Ecce Homo - Cap. 5: A Origem da Tragédia Pág. 54 / 115

Como eu me colocara com estas duas descobertas acima da lamentável e superficial charlatanaria da questão entre optimismo e pessimismo!

Fui quem primeiro viu o verdadeiro contraste: o instinto de degenerescência que se volta contra a vida com avidez subterrânea de vingança (cristianismo, filosofia de Schopenhauer, em certo sentido já a filosofia de Platão, todo o idealismo, são formas típicas desse instinto, e uma fórmula de suprema afirmação, nascida da plenitude, da superabundância, um dizer «sim» sem reserva, até mesmo ao sofrimento, até mesmo à culpa, e perante tudo quanto a vida tem de problemático e de estranho... Este «sim» definitivo, jocundo, exuberante e orgulhoso dado à vida não é apenas a intenção mais alta, mas é também a mais profunda, a mais rigorosamente confirmada e sustentada pela verdade e pela ciência. Nada do que existe deve minorar-se, nada é supérfluo - os aspectos da existência negados pelos cristãos e por outros niilistas são de grau infinitamente mais alto na hierarquia dos valores do que aquilo que o instinto de decadência tem de aprovar e «chamar bom». Para o compreender carece-se de valentia e, como condição de valentia, de um excesso de força, porque só na medida em que a valentia se alimenta de uma superabundância de força, se aproxima o homem da verdade.
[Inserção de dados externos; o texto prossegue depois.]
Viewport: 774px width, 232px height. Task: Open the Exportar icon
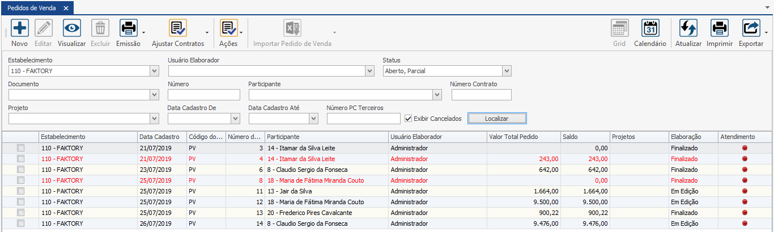pyautogui.click(x=751, y=28)
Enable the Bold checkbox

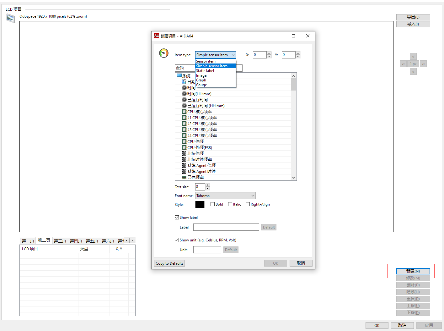click(212, 204)
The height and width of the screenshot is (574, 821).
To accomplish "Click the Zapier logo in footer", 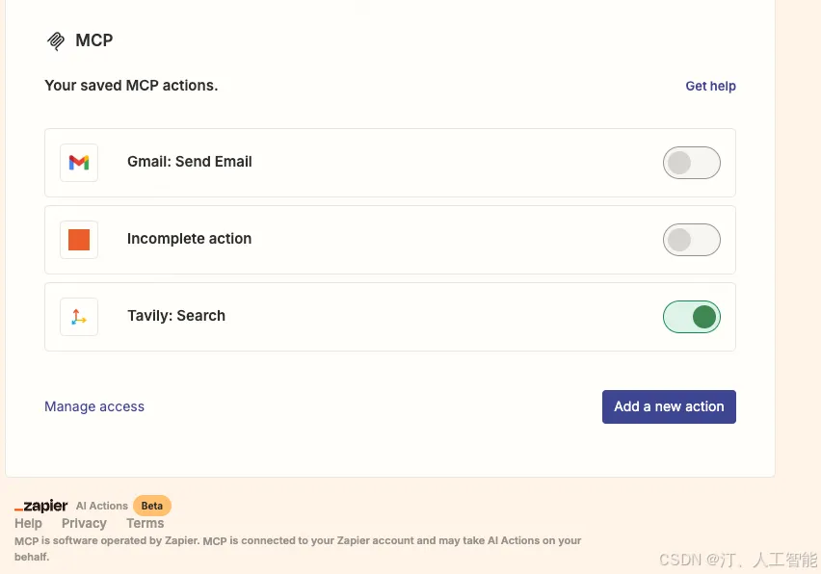I will (41, 506).
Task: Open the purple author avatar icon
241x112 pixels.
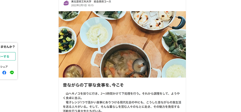Action: click(66, 3)
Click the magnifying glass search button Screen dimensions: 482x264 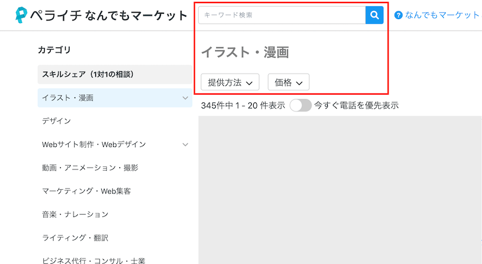coord(374,15)

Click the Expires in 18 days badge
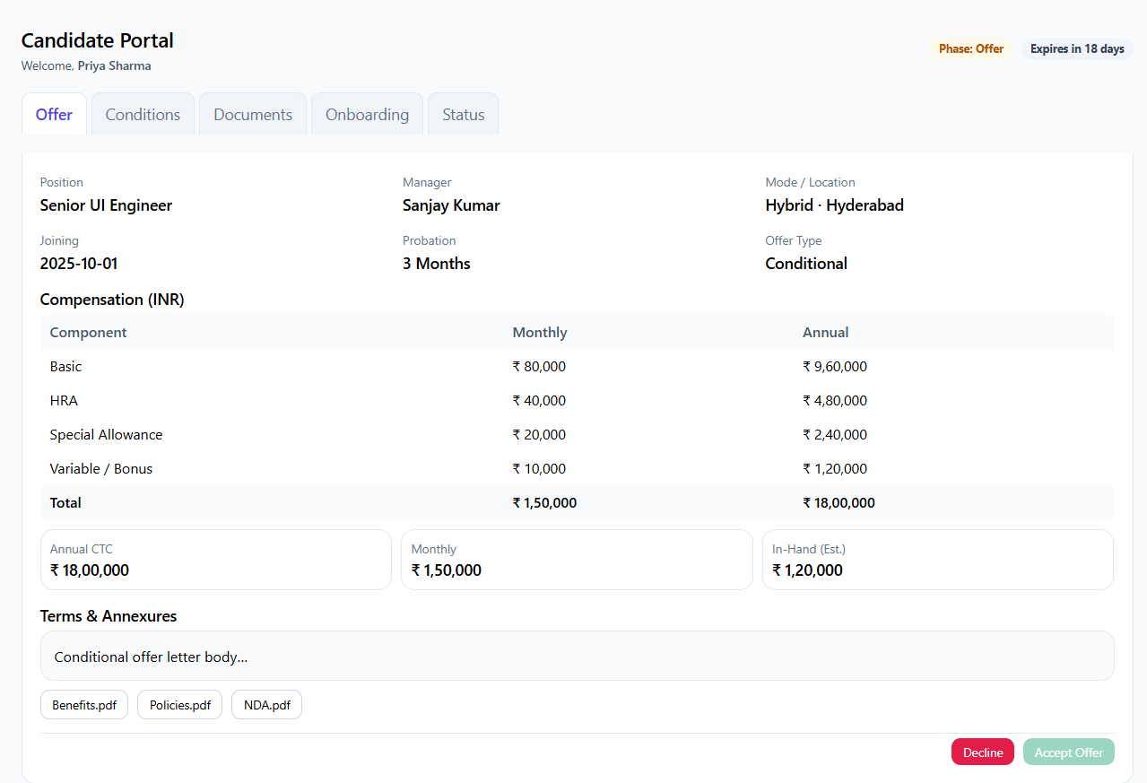[1076, 49]
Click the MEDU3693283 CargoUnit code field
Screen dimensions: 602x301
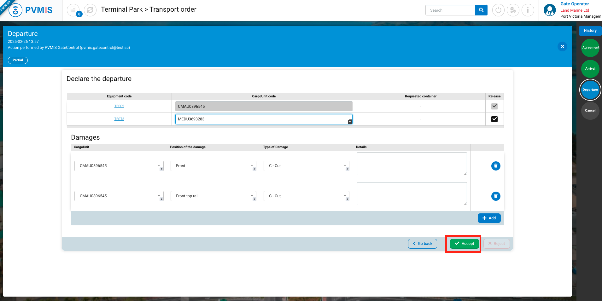click(x=262, y=119)
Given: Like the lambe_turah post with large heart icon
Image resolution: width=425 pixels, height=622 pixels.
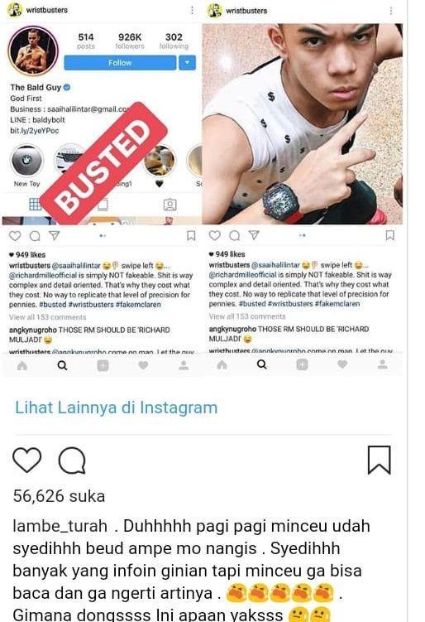Looking at the screenshot, I should (x=27, y=460).
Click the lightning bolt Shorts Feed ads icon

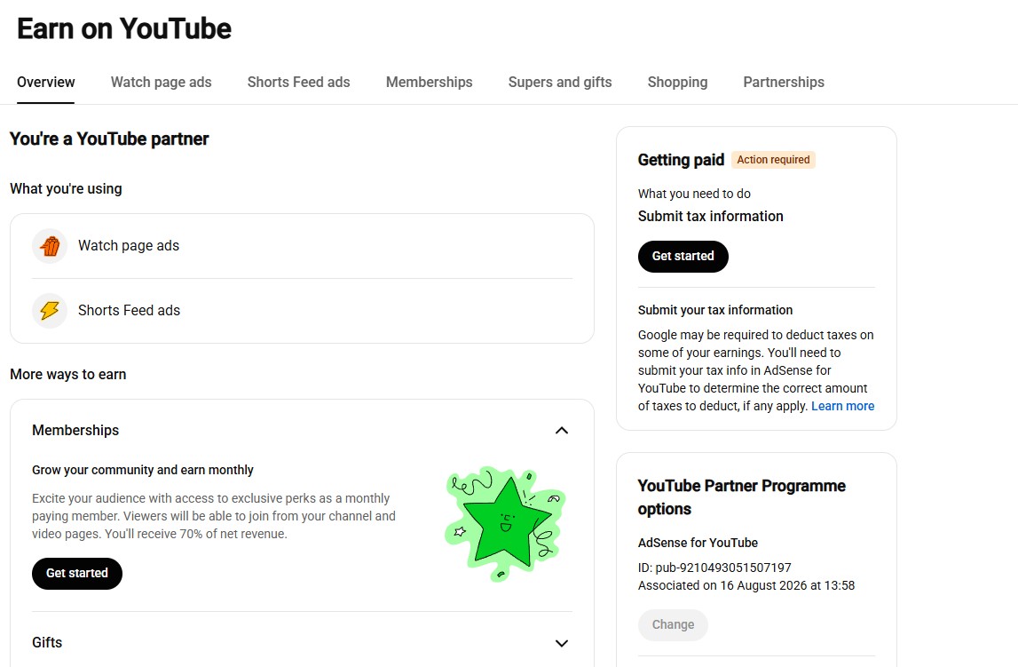pyautogui.click(x=50, y=311)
O conhecimento da verdade, o dizer «sim» à realidade, constituem para o forte a mesma necessidade que, para o fraco, sob a inspiração da fraqueza, são a cobardia e a fuga ante a realidade, o «ideal»!... A este não é dado conhecer: os decadentes vivem da mentira, têm nela uma das condições da própria conservação, O que não só compreende a palavra «dionisíaco», mas se compreende a si mesmo na palavra «dionisíaco» não carece de refutar nem Platão, nem o cristianismo, nem Schopenhauer: cheira-lhe de longe à «putrefacção».